Comment 11 David Herrmann 2018-04-23 09:57:24 UTC
(In reply to Garry T. Williams from comment #9)
> (In reply to David Herrmann from comment #7)
> > B) Can you provide me the content of /etc/nsswitch.conf, mostly interested
> > in the 'passwd:' line. This config specifies the nss modules loaded by glibc.
> 
> The only uncommented lines are:
> 
> bootparams: nisplus [NOTFOUND=return] files
> ethers:     files
> netmasks:   files
> networks:   files
> protocols:  files
> rpc:        files
> services:   files sss
> netgroup:   files sss
> publickey:  nisplus
> automount:  files sss
> aliases:    files nisplus

So your nsswitch.conf lacks a 'passwd', 'group', 'shadow', and 'hosts' entry. Depending on which glibc version you are running, a different default will take effect.

Tom prepared the dbus-broker changes to be more verbose about nss queries, which will help us debug this better. You could try adding this to nsswitch.conf:

passwd: files
group: files

This makes sure user-names and groups are resolved by looking at /etc/{passwd,groups}.

We will try to push the dbus-broker updates to F28 as soon as possible.

Thanks a lot for the feedback!

Comment 12 Garry T. Williams 2018-04-23 13:28:39 UTC
Oh, I am so sorry.  I misled you on this.  My nsswitch file does have passwd, group, etc.

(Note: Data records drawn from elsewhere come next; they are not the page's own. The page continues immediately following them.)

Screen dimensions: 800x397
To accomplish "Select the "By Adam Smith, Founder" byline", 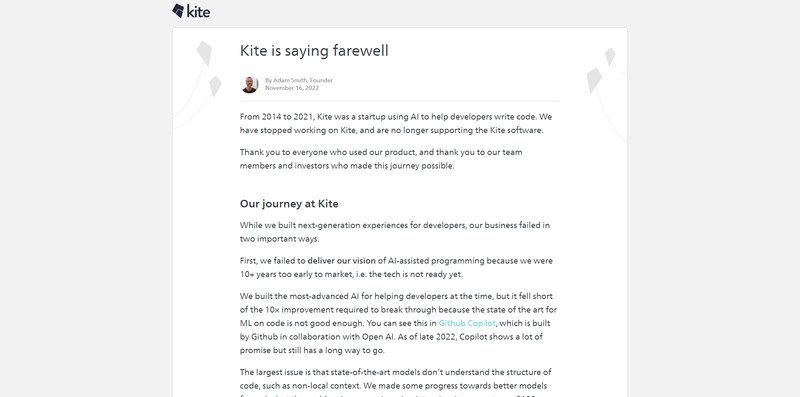I will (298, 80).
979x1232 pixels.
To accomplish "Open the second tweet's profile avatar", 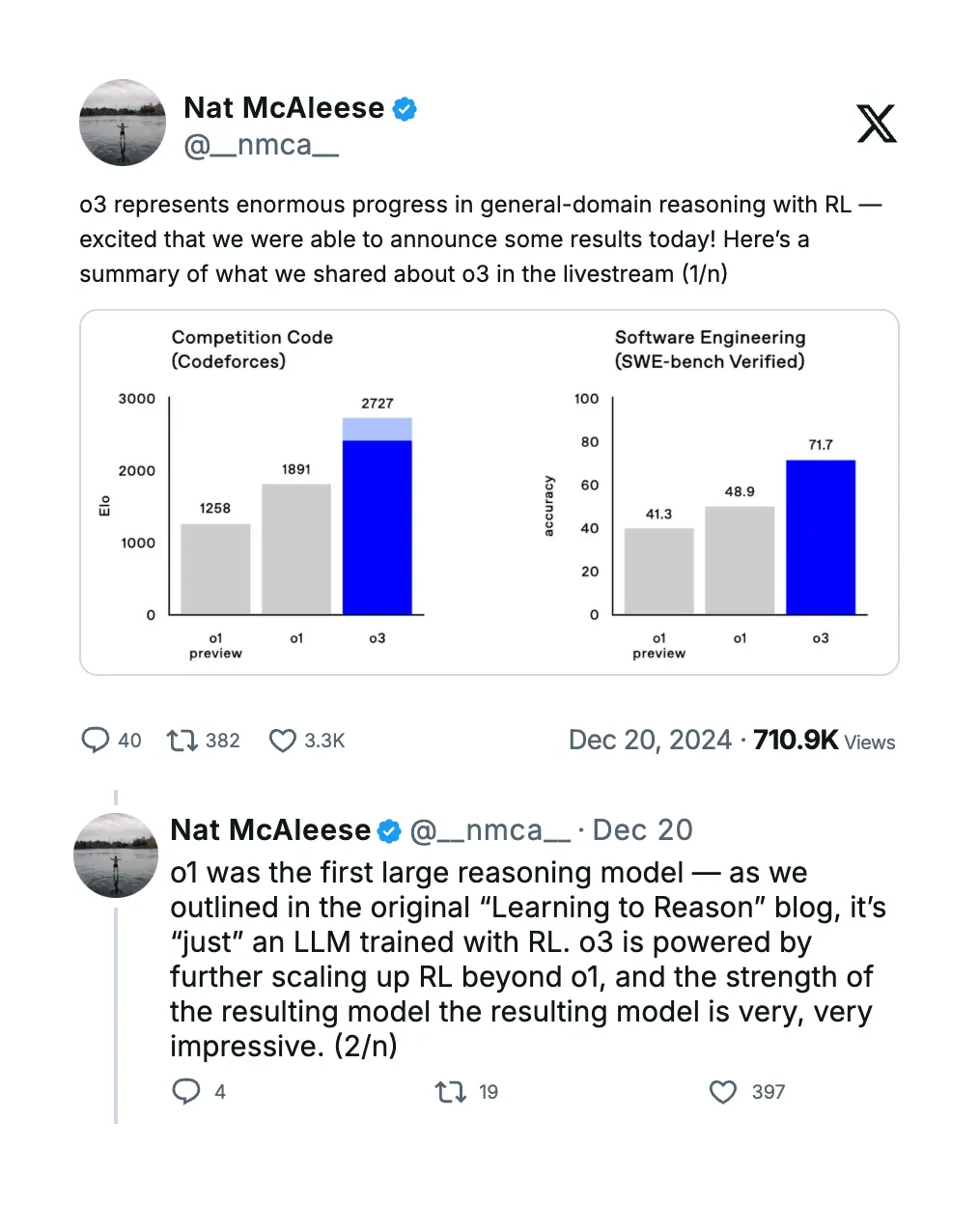I will [x=116, y=855].
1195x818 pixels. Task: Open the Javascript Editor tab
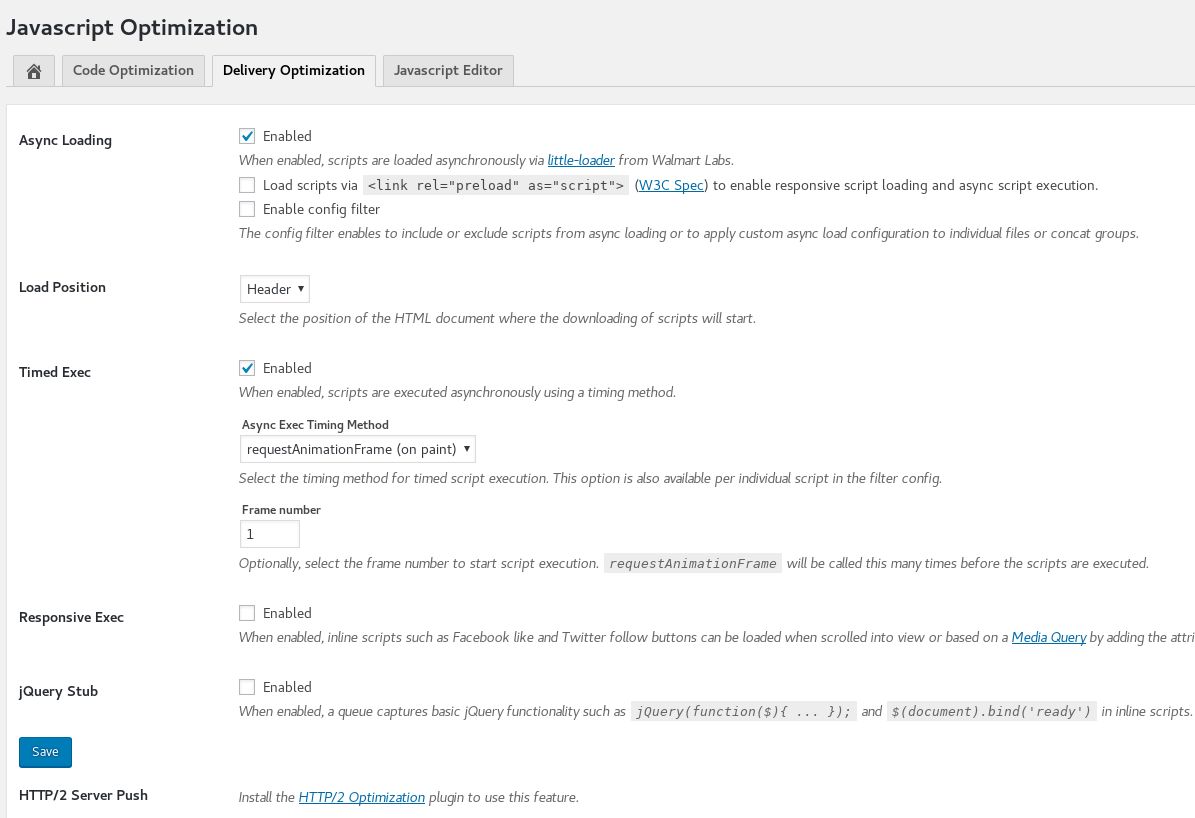click(x=449, y=71)
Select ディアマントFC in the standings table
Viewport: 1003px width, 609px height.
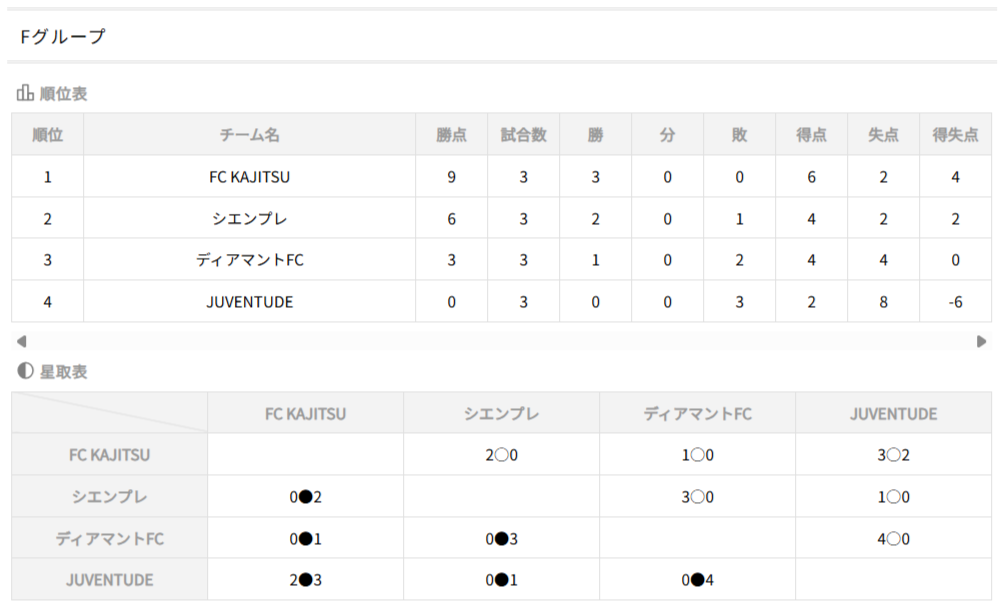click(x=249, y=260)
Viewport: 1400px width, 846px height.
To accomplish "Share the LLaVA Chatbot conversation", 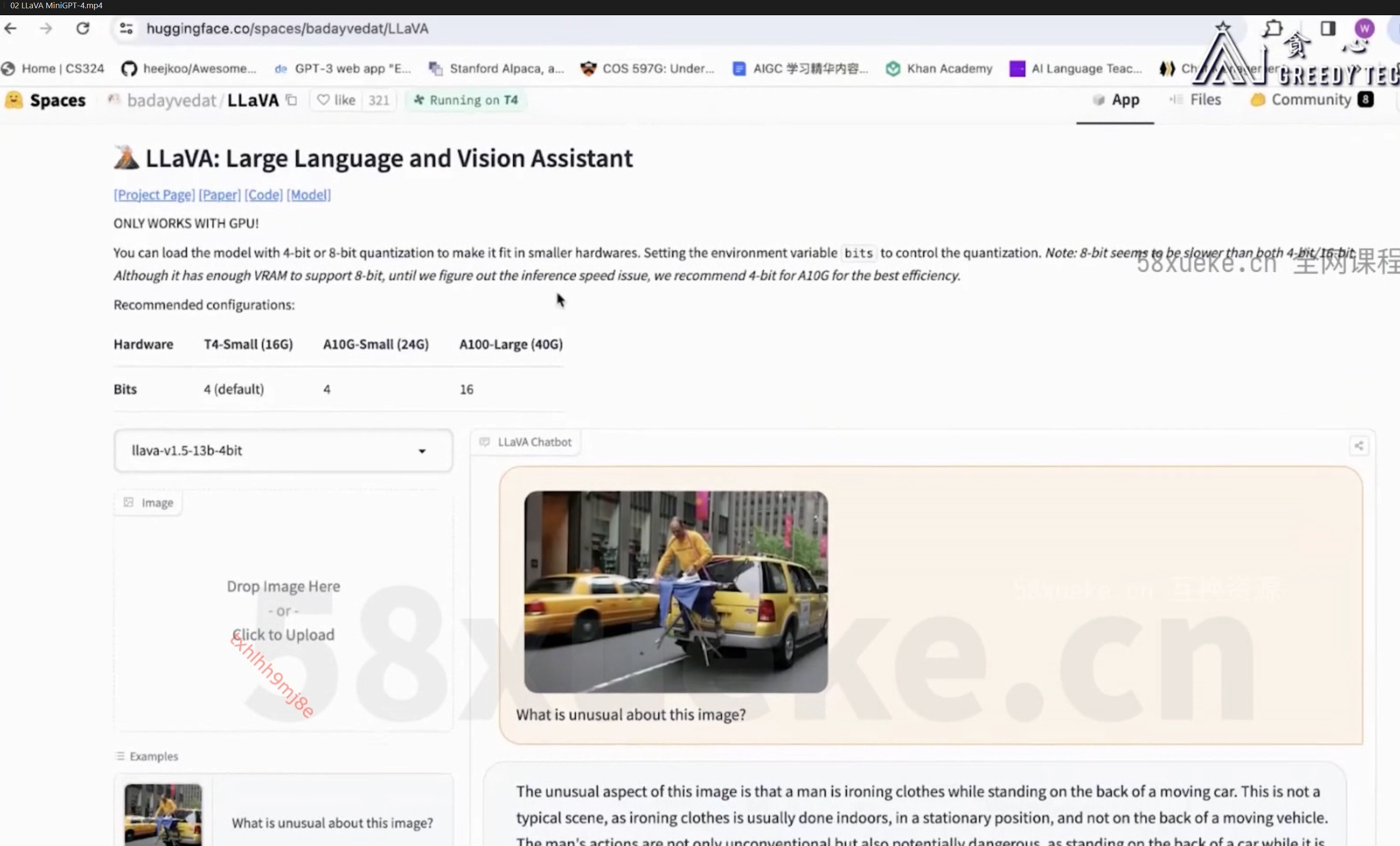I will pyautogui.click(x=1359, y=446).
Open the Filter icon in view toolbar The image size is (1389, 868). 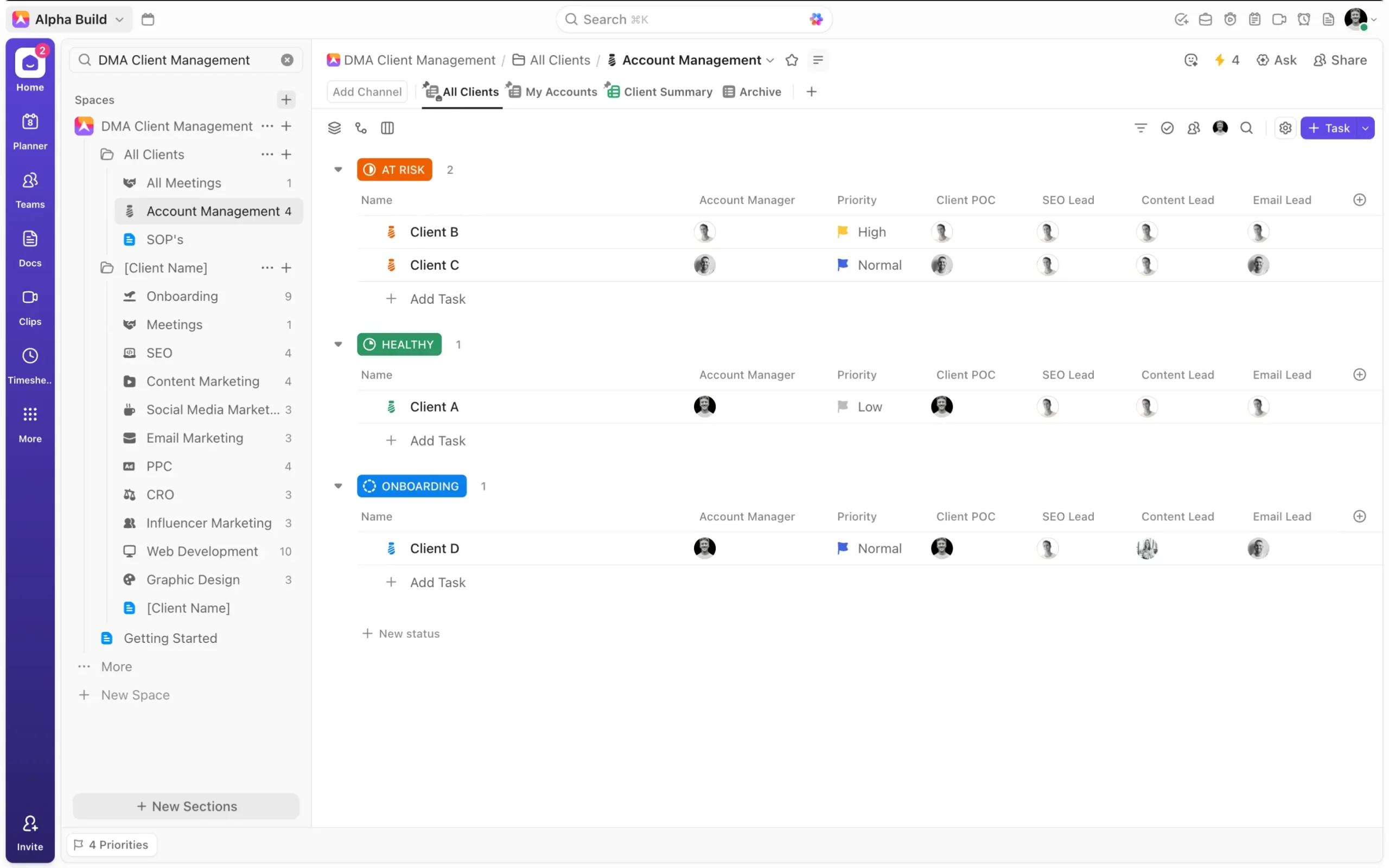[1140, 128]
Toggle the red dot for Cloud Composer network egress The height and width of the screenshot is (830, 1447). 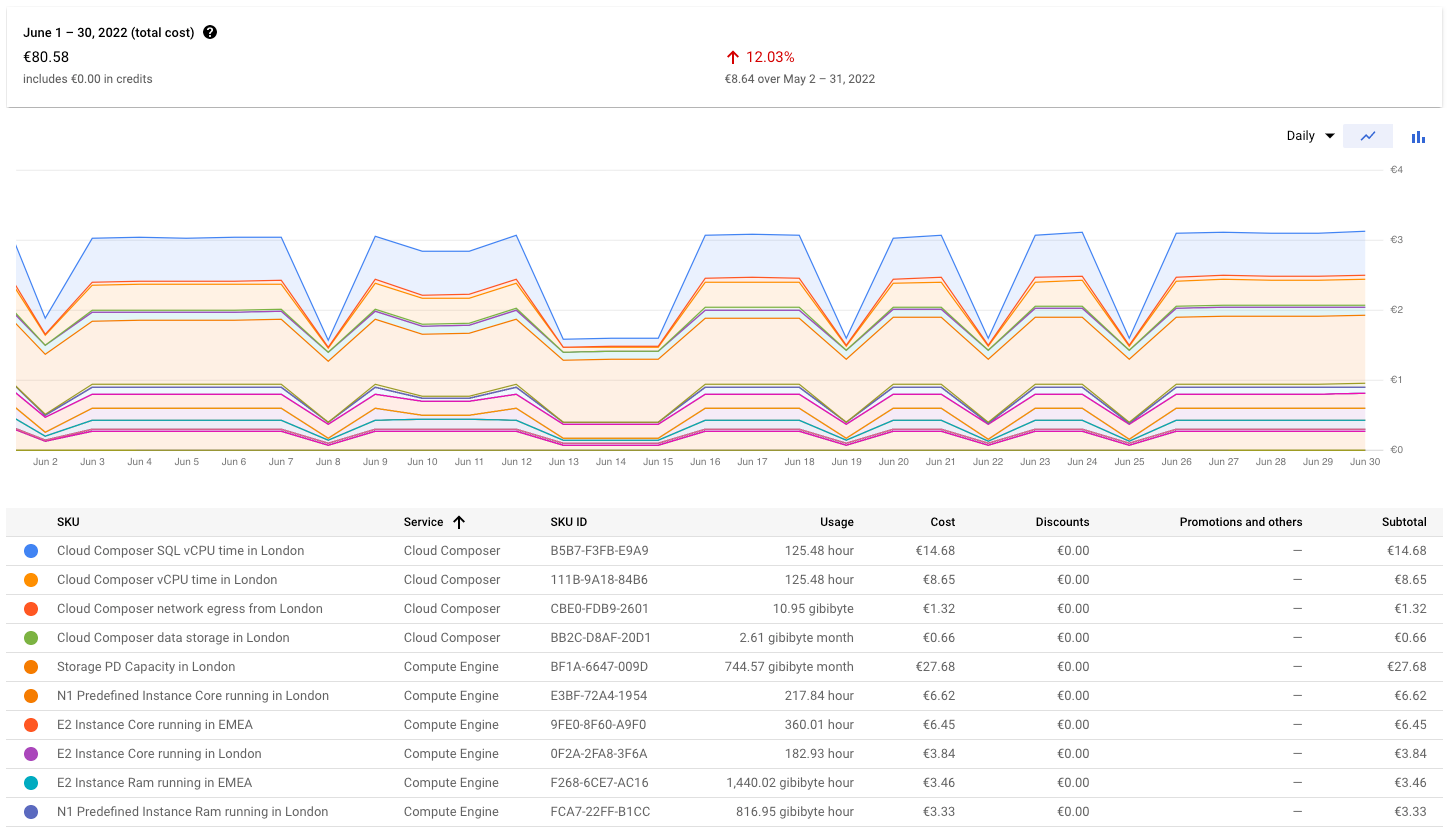(x=29, y=608)
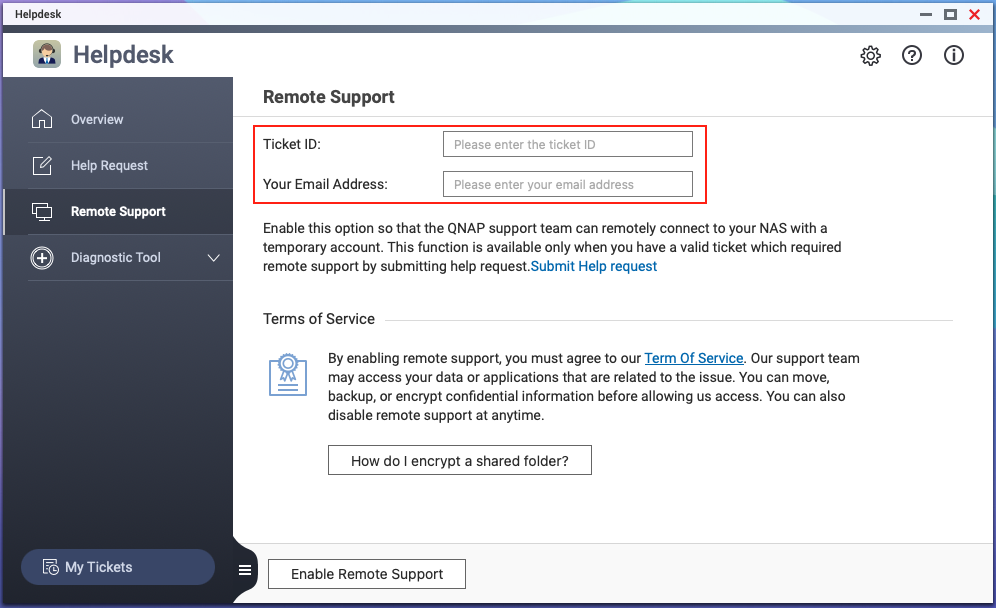Click the How do I encrypt a shared folder button

coord(459,460)
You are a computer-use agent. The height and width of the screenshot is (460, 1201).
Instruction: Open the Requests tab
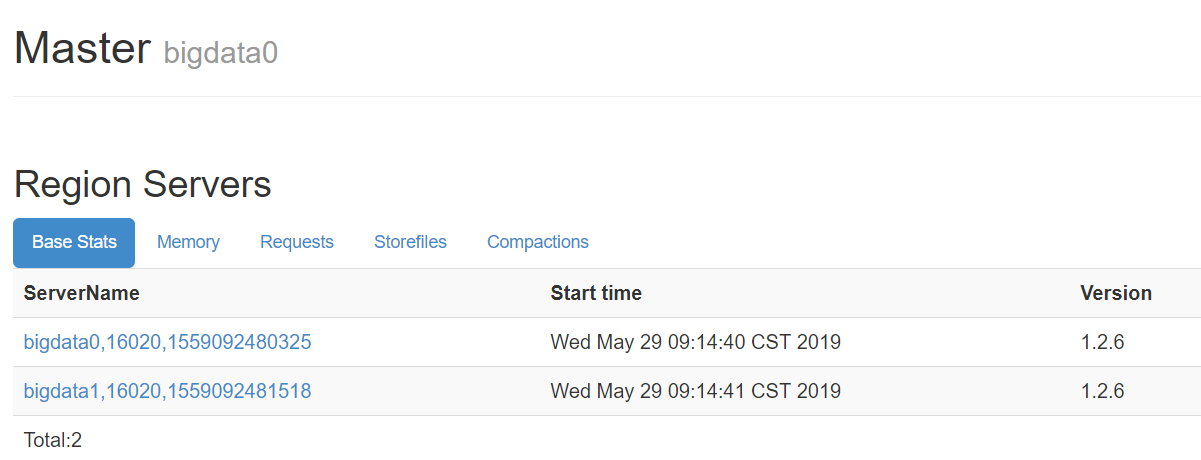[x=297, y=243]
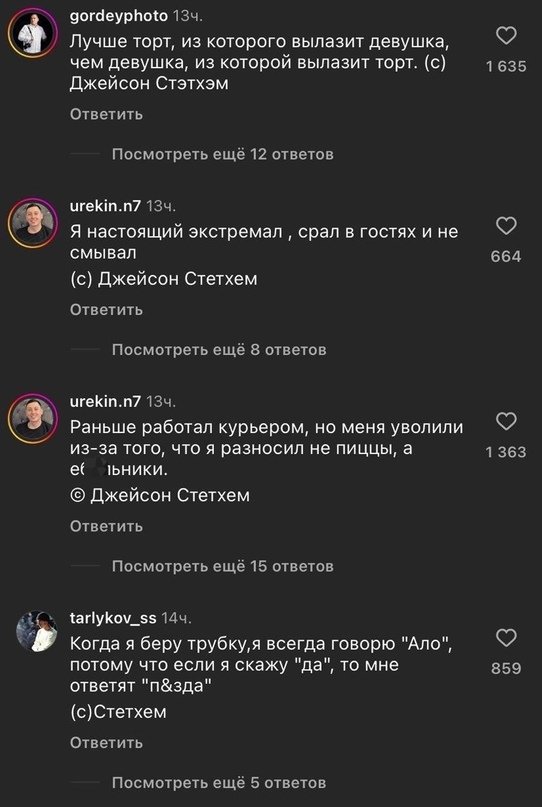Like the courier comment with 1 363 likes
Viewport: 542px width, 807px height.
pyautogui.click(x=506, y=422)
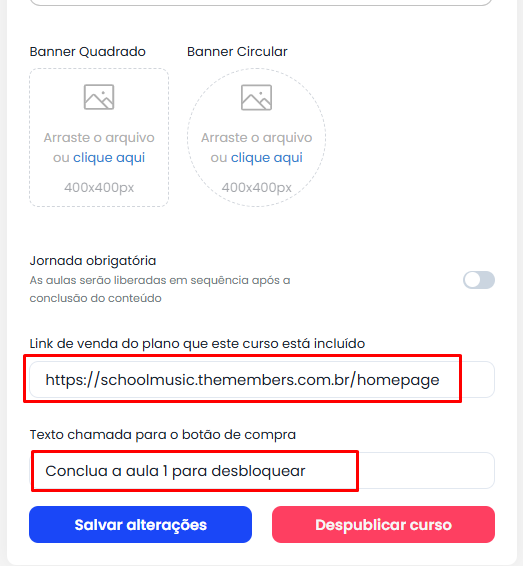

    passwd:      files sss systemd
    shadow:     files sss
    group:       files sss systemd
    hosts:      files mdns4_minimal [NOTFOUND=return] dns myhostname

I hope I didn't cause any trouble.

I also noticed a .rpmnew version that I suppose I should be installing.  (I'm pretty bad at keeping up to date with these changes.)  The new file has these differences:

    passwd:     sss files
    shadow:     files sss
    group:      sss files
    hosts:      files dns

    netgroup:   nisplus sss
    automount:  files nisplus

Well, that did it!

I moved the .rpmnew file to nsswitch.conf, enabled dbus-broker, and rebooted.  No problems now.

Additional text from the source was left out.